The map provides an early look at the areas around Shanghai, Hangzhou, Jinan, Zhengzhou, Xiangyang, etc. Jesuit missions are shown (IHS), three of which are close to Shanghai. The map would have been drawn based on the knowledge of the Jesuits and indigenous Chinese maps.

Vincenzo Maria Coronelli is widely recognized as one of Italy's most famous and greatest cartographers. He received an ecclesiastical education at the convent of the Minor Conventuals and also studied theology in Rome. However, his interests in geography and cartography were awoken early in his ecclesiastical career and never suppressed. He made very famous globes (including an impressive very large-scale pair for Louis XIV), and some of the most interesting and decorative atlases of all 17th century, like Atlante Veneto, Isolario, Corso Geografico Universale, Libro dei Globi, and also some pocket books about towns and islands.

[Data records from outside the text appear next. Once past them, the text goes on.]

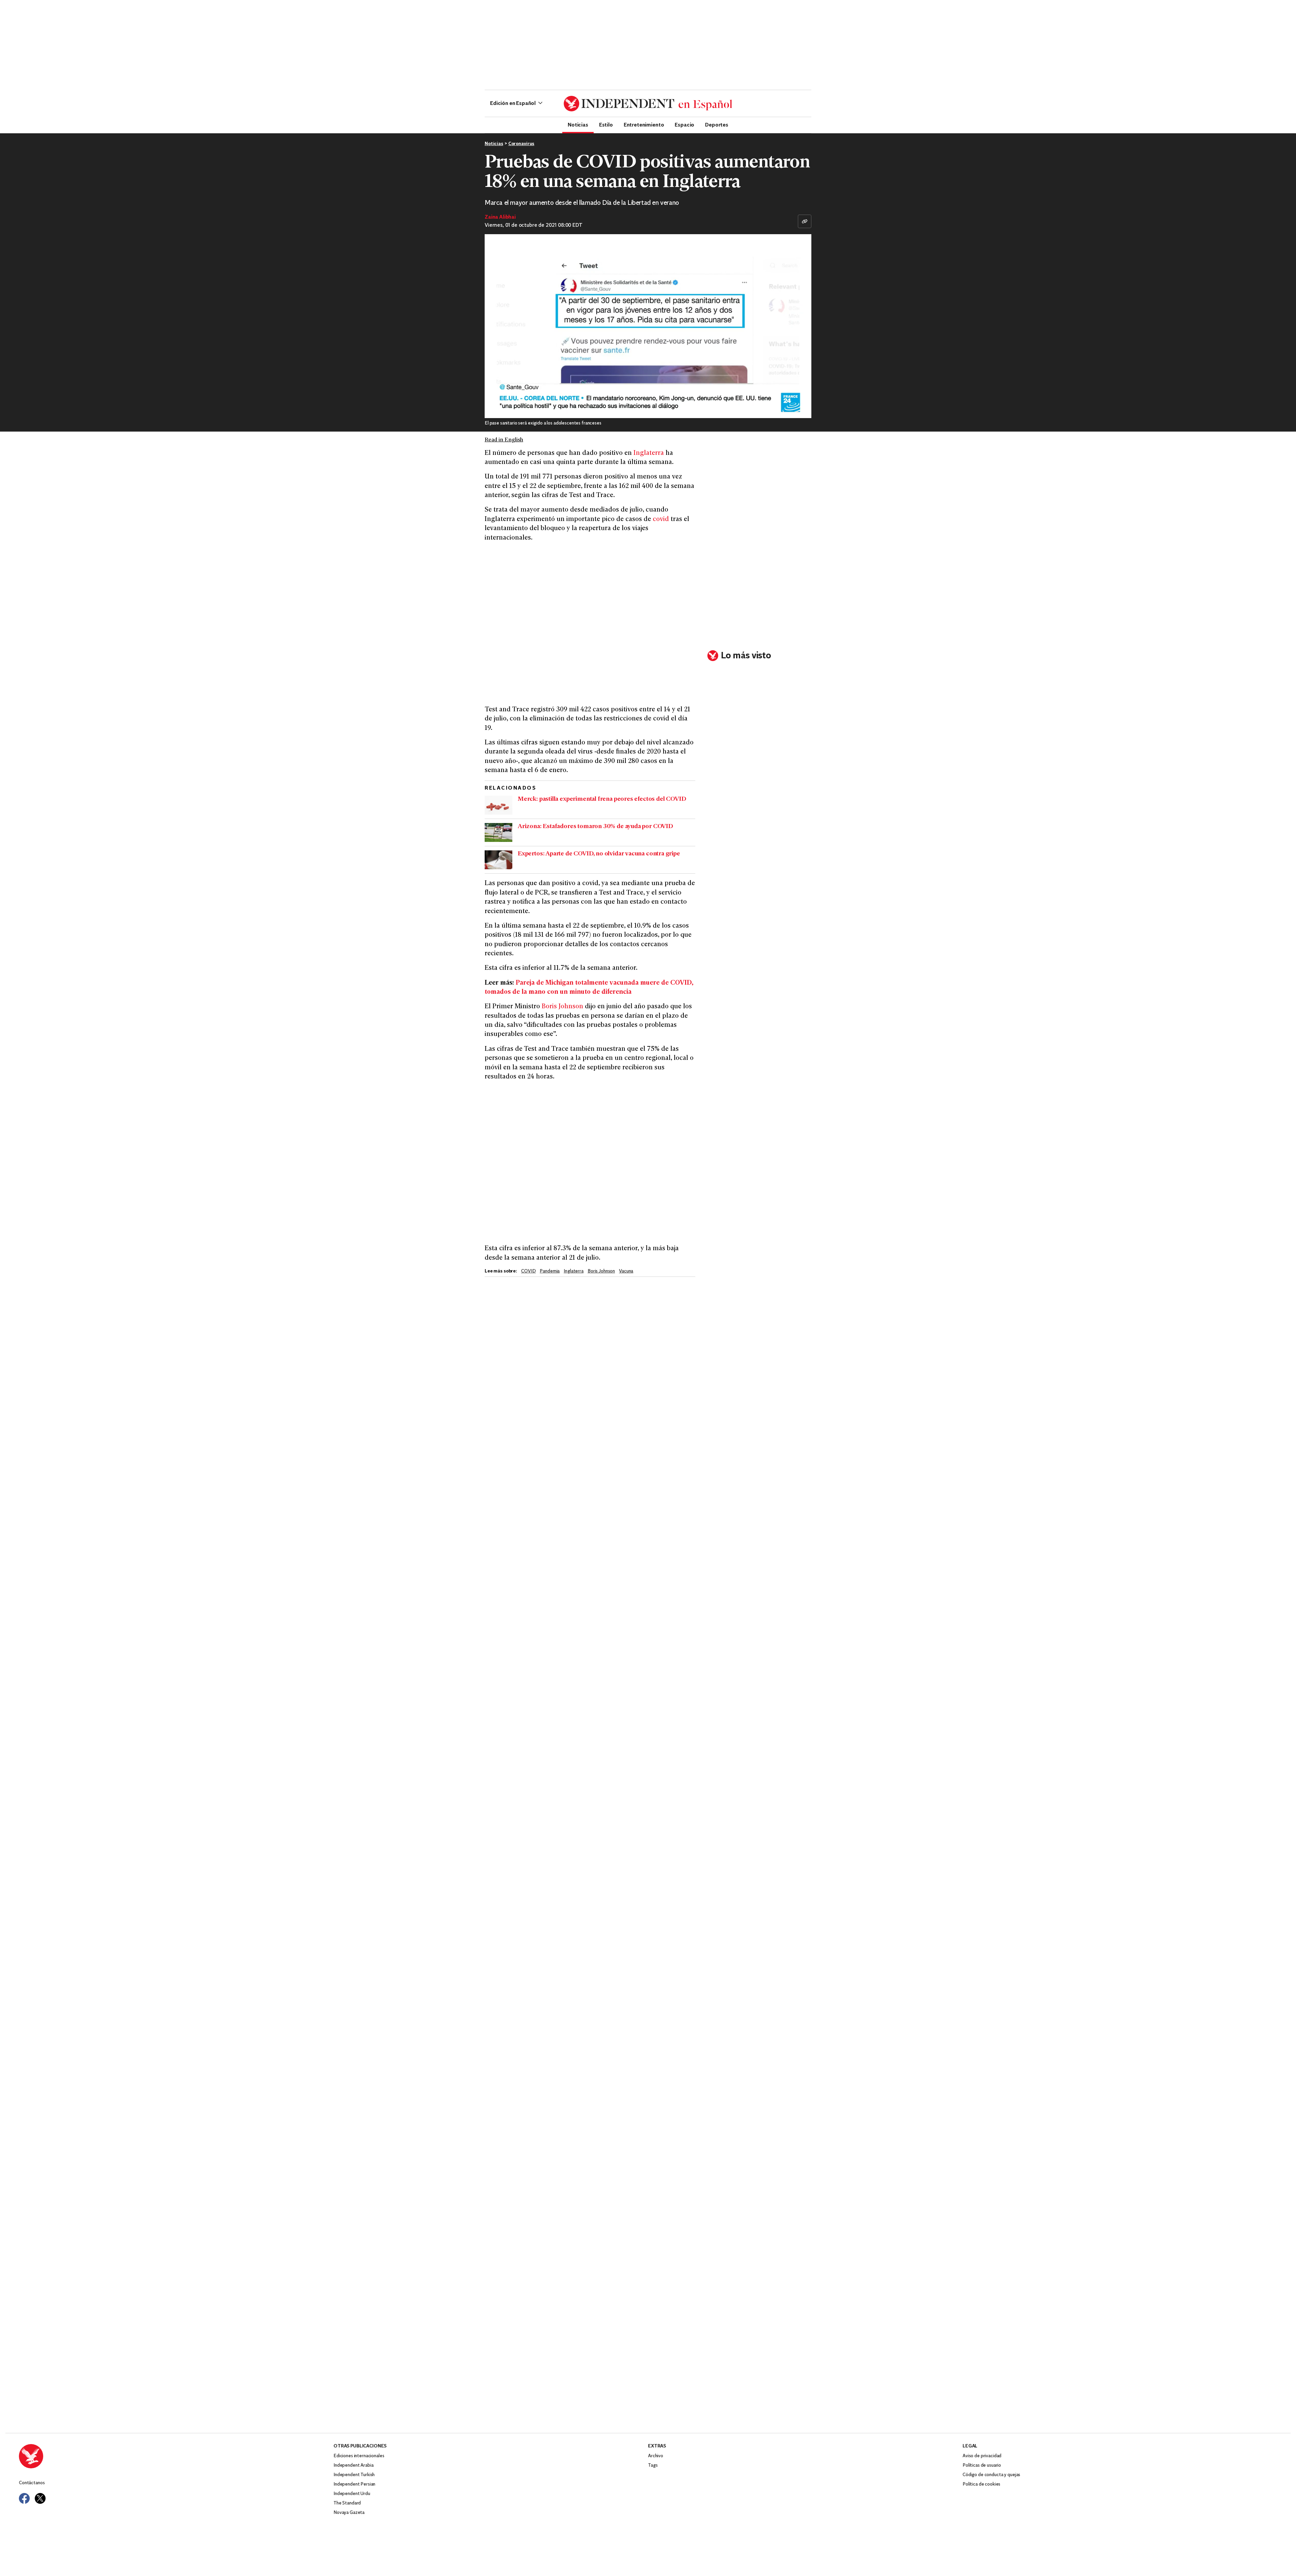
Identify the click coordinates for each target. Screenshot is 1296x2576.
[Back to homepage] (176, 2456)
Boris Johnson (562, 1007)
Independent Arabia (353, 2465)
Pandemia (550, 1271)
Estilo (606, 124)
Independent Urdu (351, 2493)
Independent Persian (354, 2484)
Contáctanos (32, 2483)
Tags (652, 2465)
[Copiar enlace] (804, 221)
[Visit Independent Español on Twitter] (40, 2498)
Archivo (655, 2456)
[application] (648, 326)
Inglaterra (648, 453)
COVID (528, 1271)
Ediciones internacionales (358, 2456)
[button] (516, 103)
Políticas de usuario (982, 2465)
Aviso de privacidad (982, 2456)
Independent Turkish (354, 2474)
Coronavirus (521, 143)
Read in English (504, 440)
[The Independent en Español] (648, 103)
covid (661, 519)
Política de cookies (981, 2484)
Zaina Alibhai (500, 217)
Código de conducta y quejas (991, 2474)
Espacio (684, 124)
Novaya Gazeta (348, 2512)
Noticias (578, 124)
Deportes (716, 124)
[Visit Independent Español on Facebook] (24, 2498)
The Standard (347, 2503)
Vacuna (626, 1271)
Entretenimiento (644, 124)
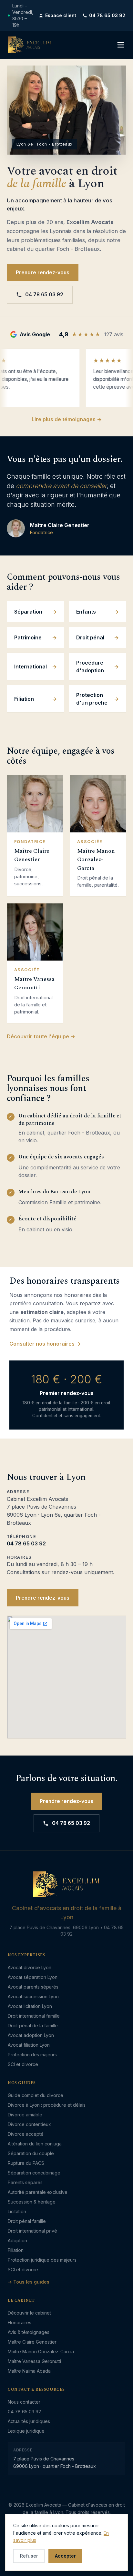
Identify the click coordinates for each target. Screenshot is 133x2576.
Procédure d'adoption (90, 666)
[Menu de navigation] (120, 44)
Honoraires (19, 2322)
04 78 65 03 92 (107, 15)
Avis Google (35, 334)
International (30, 666)
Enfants (86, 611)
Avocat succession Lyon (33, 1996)
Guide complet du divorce (35, 2095)
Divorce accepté (26, 2134)
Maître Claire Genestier (32, 2342)
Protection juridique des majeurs (42, 2260)
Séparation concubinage (34, 2172)
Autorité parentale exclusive (37, 2192)
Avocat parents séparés (33, 1987)
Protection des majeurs (32, 2054)
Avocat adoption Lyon (31, 2035)
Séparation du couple (31, 2153)
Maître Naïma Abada (29, 2371)
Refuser (29, 2556)
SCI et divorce (23, 2064)
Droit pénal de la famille (33, 2025)
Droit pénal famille (27, 2221)
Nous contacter (24, 2402)
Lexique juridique (26, 2431)
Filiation (24, 699)
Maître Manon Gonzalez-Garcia (41, 2351)
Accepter (65, 2556)
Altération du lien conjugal (35, 2143)
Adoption (17, 2240)
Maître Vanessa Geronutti (34, 2361)
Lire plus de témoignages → (67, 419)
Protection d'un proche (91, 699)
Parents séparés (25, 2182)
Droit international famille (34, 2016)
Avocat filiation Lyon (29, 2045)
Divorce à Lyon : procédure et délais (47, 2105)
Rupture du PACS (26, 2163)
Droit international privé (32, 2231)
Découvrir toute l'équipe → (41, 1036)
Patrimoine (28, 637)
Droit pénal (90, 637)
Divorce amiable (25, 2114)
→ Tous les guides (28, 2282)
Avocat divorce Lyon (29, 1967)
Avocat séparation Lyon (32, 1977)
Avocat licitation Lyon (30, 2006)
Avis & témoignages (28, 2332)
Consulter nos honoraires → (45, 1343)
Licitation (17, 2211)
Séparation (28, 611)
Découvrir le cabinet (29, 2313)
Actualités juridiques (29, 2421)
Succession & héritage (32, 2201)
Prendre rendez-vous (42, 273)
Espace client (60, 15)
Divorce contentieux (29, 2124)
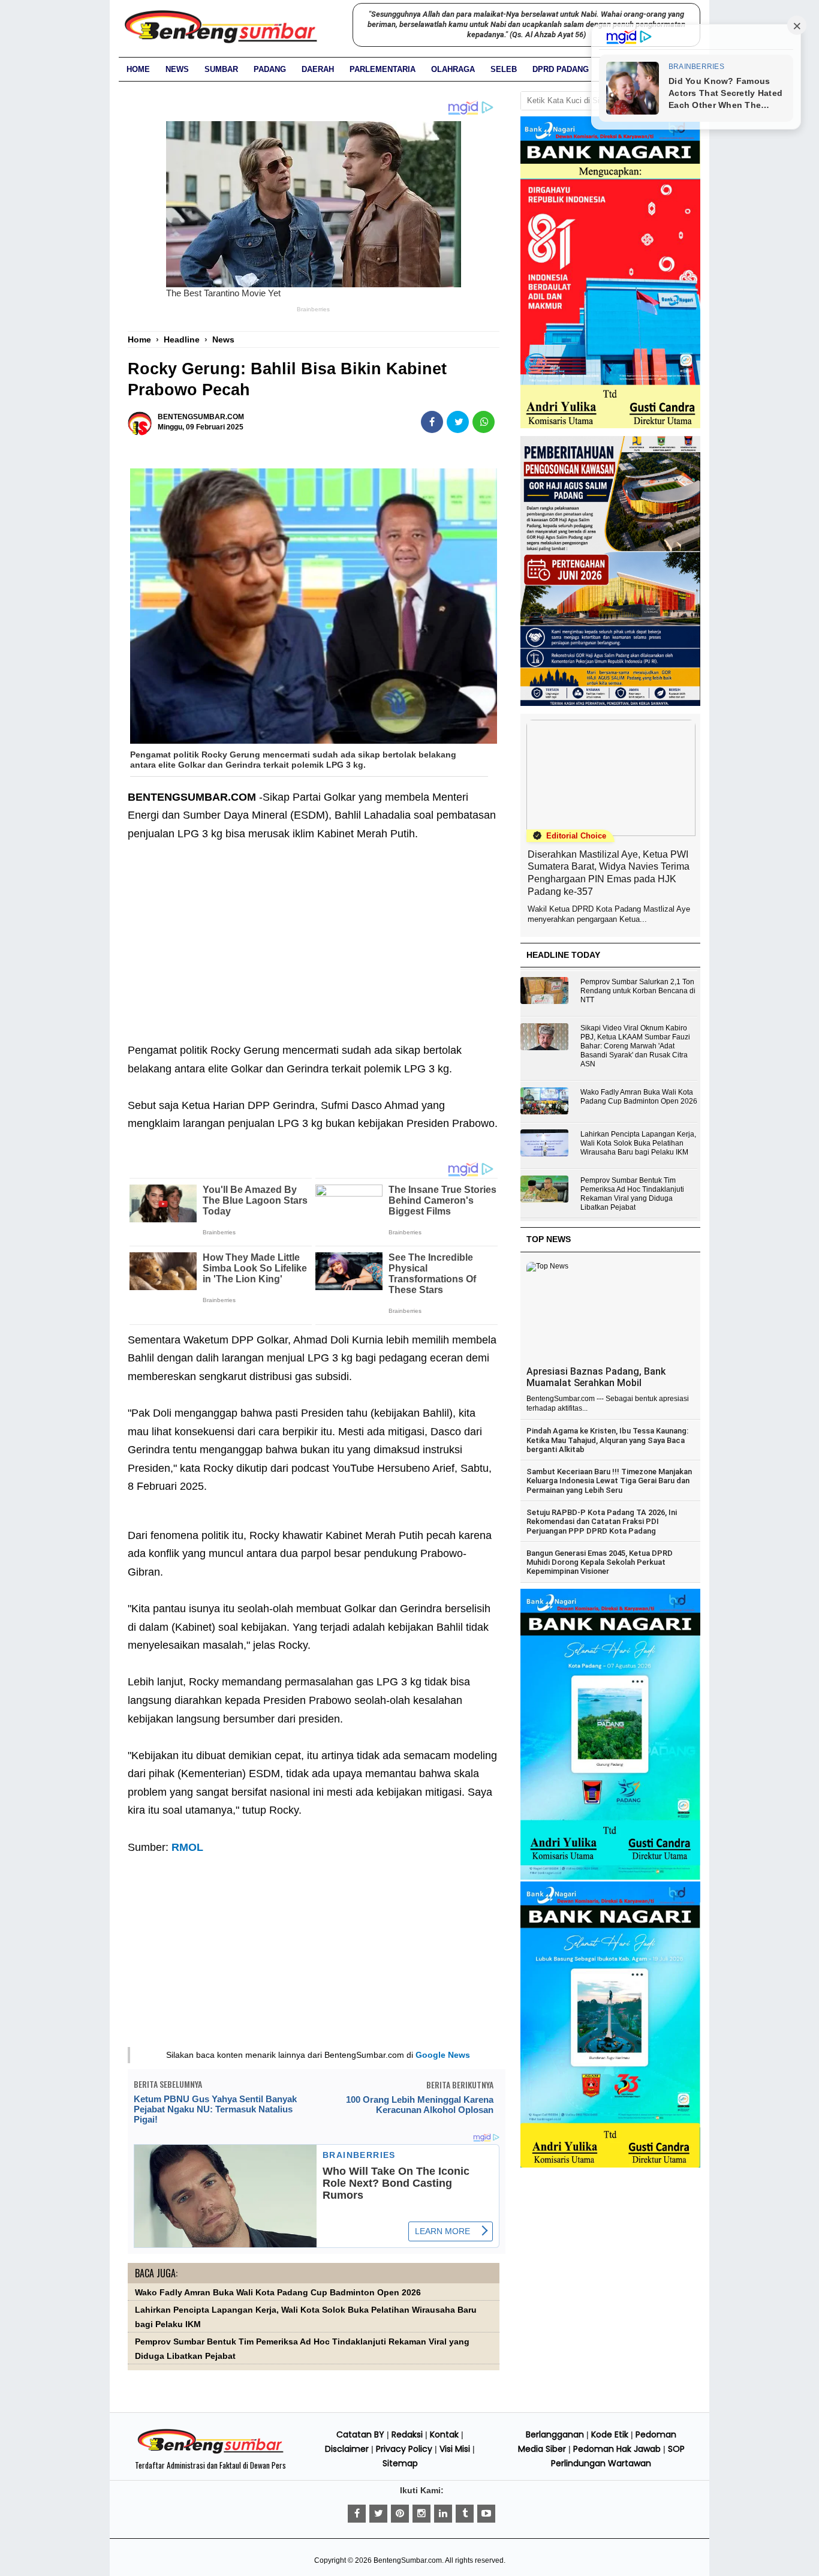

Vincenzo Maria Coronelli Biography

Vincenzo Maria Coronelli (1650-1718) was one of the most influential Italian mapmakers and was known especially for his globes and atlases. The son of a tailor, Vincenzo was apprenticed to a xylographer (a wood block engraver) at a young age. At fifteen he became a novice in a Franciscan monastery. At sixteen he published his first book, the first of 140 publications he would write in his lifetime. The order recognized his intellectual ability and saw him educated in Venice and Rome. He earned a doctorate in theology, but also studied astronomy. By the late 1670s, he was working on geography and was commissioned to create a set of globes for the Duke of Parma. These globes were five feet in diameter. The Parma globes led to Coronelli being named theologian to the Duke and receiving a bigger commission, this one from Louis XIV of France. Coronelli moved to Paris for two years to construct the King’s huge globes, which are 12.5 feet in diameter and weigh 2 tons.

The globes for the French King led to a craze for Coronelli’s work and he traveled Europe making globes for the ultra-elite. By 1705, he had returned to Venice. There, he founded the first geographical society, the Accademia Cosmografica degli Argonauti and was named Cosmographer of the Republic of Venice. He died in 1718.